TRIER. Eine "neue deutsche Welle" (so der Titel des aktuellen Albums des Berliner Rappers Fler) schwappt durchs Land. Und zwar mit Tendenzen, die Jugendschützer immer häufiger auf den Plan rufen: Es geht rassistisch zu, Frauen verachtend und Gewalt verherrlichend außerdem. Geschmack oder Gürtellinie interessieren die Rapper nicht. Provokation und Hass lauten ihre Parolen.
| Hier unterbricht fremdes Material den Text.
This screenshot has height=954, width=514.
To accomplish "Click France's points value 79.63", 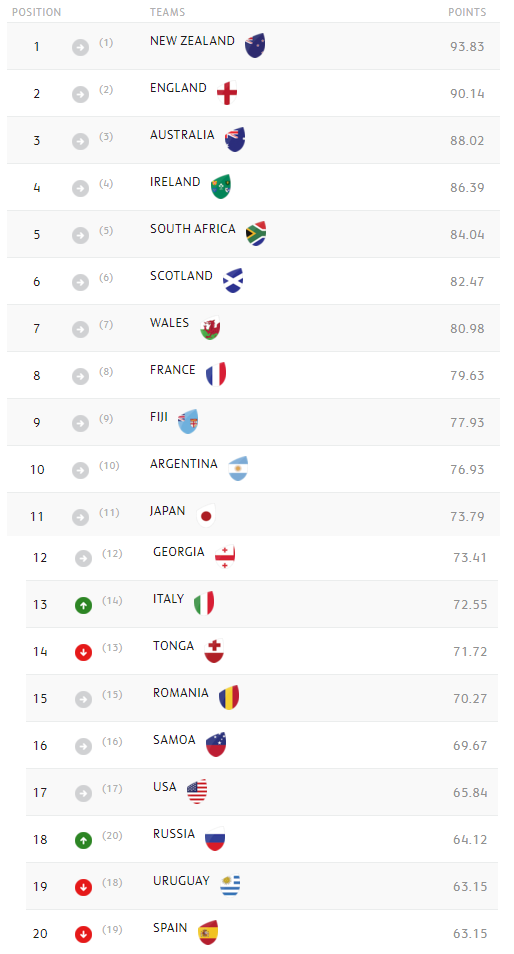I will pyautogui.click(x=467, y=375).
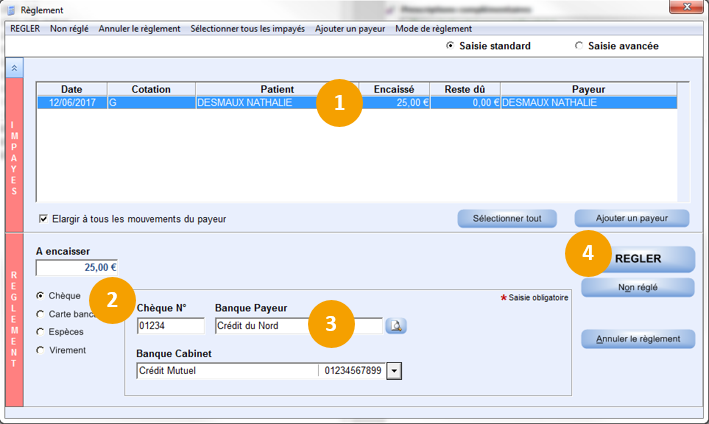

Seit 2004 stehen elf HipHop-Titel auf dem Index der Bundesprüfstelle für jugendgefährdende Medien (BPjM), bei vier Tonträgern läuft das Verfahren noch. "Die Titel stehen auf dem Index, weil sie Kindern und Jugendlichen in ihrer Entwicklung schaden könnten", so Wilfried Schneider von der BPjM in Bonn. Dazu gehört beispielsweise "Rap braucht kein Abitur" von Bass Sultan Hegzt. Einer der indizierten Titel - "King of Kingz" - stammt von dem umstrittenen Rapper "Bushido", der Ende März in Trier auftreten sollte und wegen seiner Gewalt-Texte von der Leitung des Ex-Hauses wieder ausgeladen wurde (der TV berichtete). Die Musiker eifern amerikanischen Vorbildern nach, die über das harte Leben in den Ghettos texten. Deshalb kommt der Gangster-Rap - unter anderem vom Label "Aggro Berlin", von dem mehrere CDs auf dem Index stehen - besonders bei den Jugendlichen gut an, die in sozial schwachen Familien leben. Aggressionen, Hass und Provokation sind die Parolen der Musiker. Frauen und Ausländer werden diskriminiert, Drogen und Gewalt verherrlicht. Die Sprache ist so direkt, "krass" und unverblümt, dass sie zum Abdruck in der Zeitung nicht taugt. Selten kommt ein Text ohne Schimpfwörter oder obszöne Ausdrücke aus. Die Jugendschützer sind alarmiert: Selbst in ihrem Weltbild gefestigt erscheinende Kinder und Jugendliche könnten dadurch negativ beeinflusst werden. "Dazu kommt, dass das Medium Musik ganz besonders gut geeignet ist, Meinungen oder Einstellungen in die Köpfe der Menschen zu pflanzen", erklärt Wilfried Schneider.Jugendliche fühlen sich bestätigt

Auch nach Trier schwappt diese Welle. Viele Jugendliche fühlten sich bestätigt in ihrem Hass, die Texte "sprechen ihnen aus der Seele", berichtet Erzieherin Christina Mettlach. Die Inhalte seien "Gift für die Ohren, Gift für die Sinne und Gift für das Herz der Jugendlichen", sagt die Pädagogin. Statt den Abbau von Frustration bei den Jugendlichen zu fördern, schwäche sie beispielsweise mit Frauen verachtenden Botschaften das Selbstwertgefühl der Mädchen. Deshalb konfrontieren Pädagogen, beispielsweise im Trierer Exzellenz-Haus, die Jugendlichen mit den Texten, um ihnen einen kritischen Umgang näher zu bringen. Viele Jugendliche hingegen wenden sich von selbst von der Musik ab, wenn sie sich damit bewusst auseinander setzen, so die Erfahrung der Pädagogen. Die Verteidiger der Musik argumentieren, dass die Rapper lediglich ihren Alltag und ihre soziale Realität darstellten, dass sie Frust und mangelnde Perspektiven wiedergäben. Mit einer anderen Wortwahl verlören die Texte an Authentizität. Häufig benutzten die Rapper nur Floskeln, die kaum wortwörtlich genommen werden dürften. Die Pädagogen wissen, dass eine "Erhobener-Zeigefinger-Pädagogik" wenig bringt. "Es ist eine Gratwanderung", sagt Jutta Kap, Leiterin des Horts im Exzellenzhaus. Es stehen sich Toleranz und der Raum für eine freie Kultur und der Schutz der Jugendlichen gegenüber.